Offline Balloon Detection

xulihang / ImageTrans-docs

Documentation of ImageTrans, a computer-aided image translation tool. ImageTrans的文档项目。ImageTrans是一款计算机辅助图片/漫画翻译软件。

https://imagetrans.readthedocs.io/

87 stars 9 forks source link

Offline Balloon Detection #24

Closed HeLan8 closed 3 years ago

HeLan8 commented 3 years ago

Does the offline balloon detection require to set up the api url in the settings or do I have to do something else for it. When I check the box it tells me: Model is not placed correctly. I'm not sure how I have to set up the offline detection

xulihang commented 3 years ago

The detection model has to be trained using DarkNet or TensorFlow Object Detection API. There is a pretrained one you can find here: https://github.com/xulihang/ObjectDetector/releases/download/models/yolo_darknet.zip. Unzip it to ImageTrans's folder and check the offline checkbox.

HeLan8 commented 3 years ago

Thank you, works well. I find balloon detection to be the best way to create automatic text areas, heuristic for some reason often creates several text areas within one bubble which makes it kind of useless.

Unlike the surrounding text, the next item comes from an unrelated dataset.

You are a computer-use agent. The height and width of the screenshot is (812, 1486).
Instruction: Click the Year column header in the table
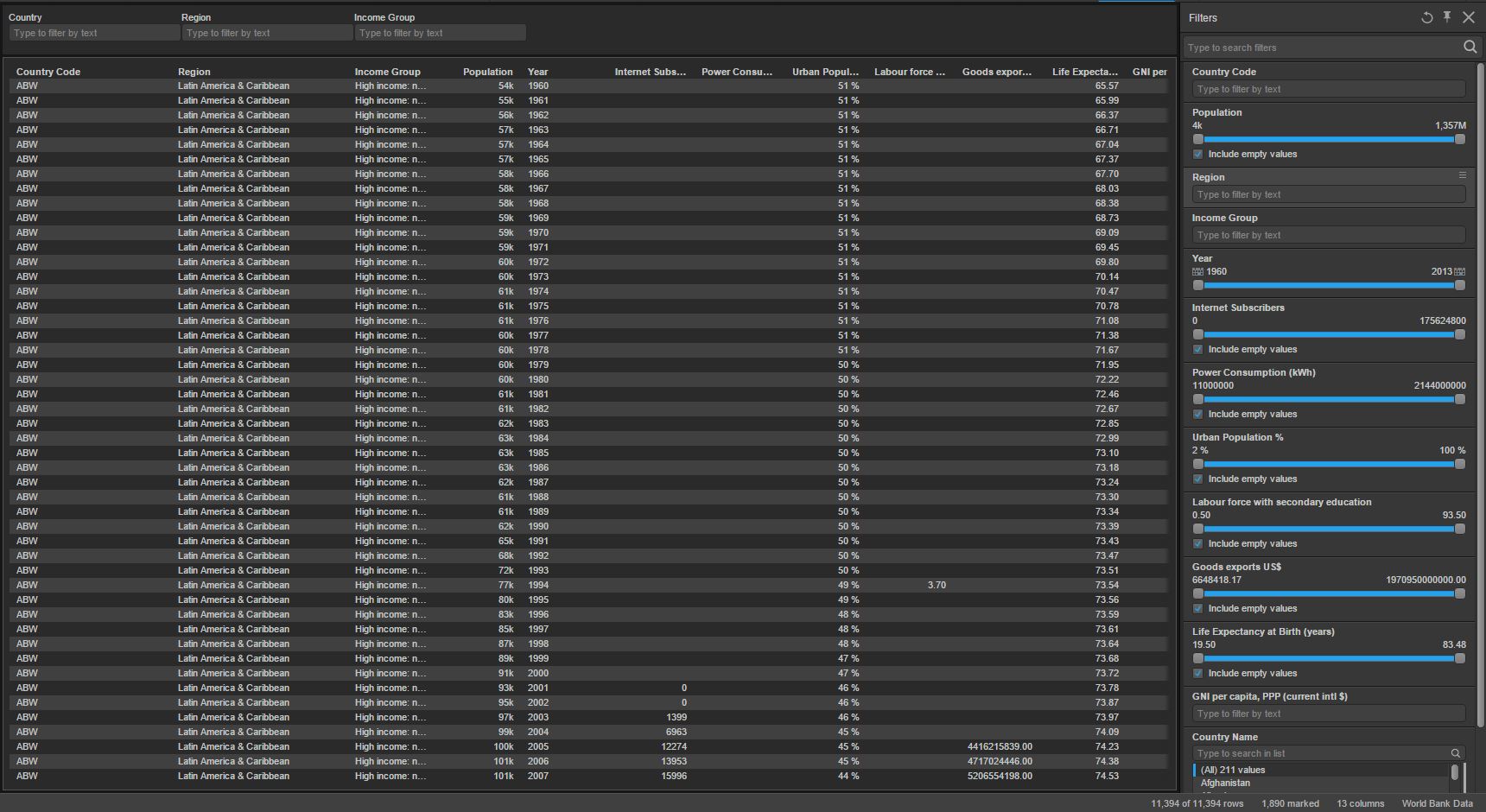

xulihang commented 3 years ago

heuristic for some reason often creates several text areas within one bubble

You have to adjust its params like height span and width span.

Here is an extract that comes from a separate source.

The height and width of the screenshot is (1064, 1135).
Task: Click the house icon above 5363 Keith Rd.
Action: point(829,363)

HeLan8 commented 3 years ago

You're right. I've increased the number and it does work properly now. Though I do wonder why did you set those numbers as default? It never worked for whatever I used, so I wonder if it's fine for other people

xulihang commented 3 years ago

I've talked about this in blog and docs. The method is a bit complex to explain. Maybe I should emphasize these in a suitable place

HeLan8 commented 3 years ago

I understand now, it's a great thing that heuristic enables that much customization. I'd say the default is better for when you make custom translation on your own, but you do advertise your program in some places as an automatic manga/comic translation tool, so if someone buys the program for that purpose I'd say having that kind of default would counterproductive

xulihang commented 3 years ago

That's right. I'd better make the program be able to determine the params by itself.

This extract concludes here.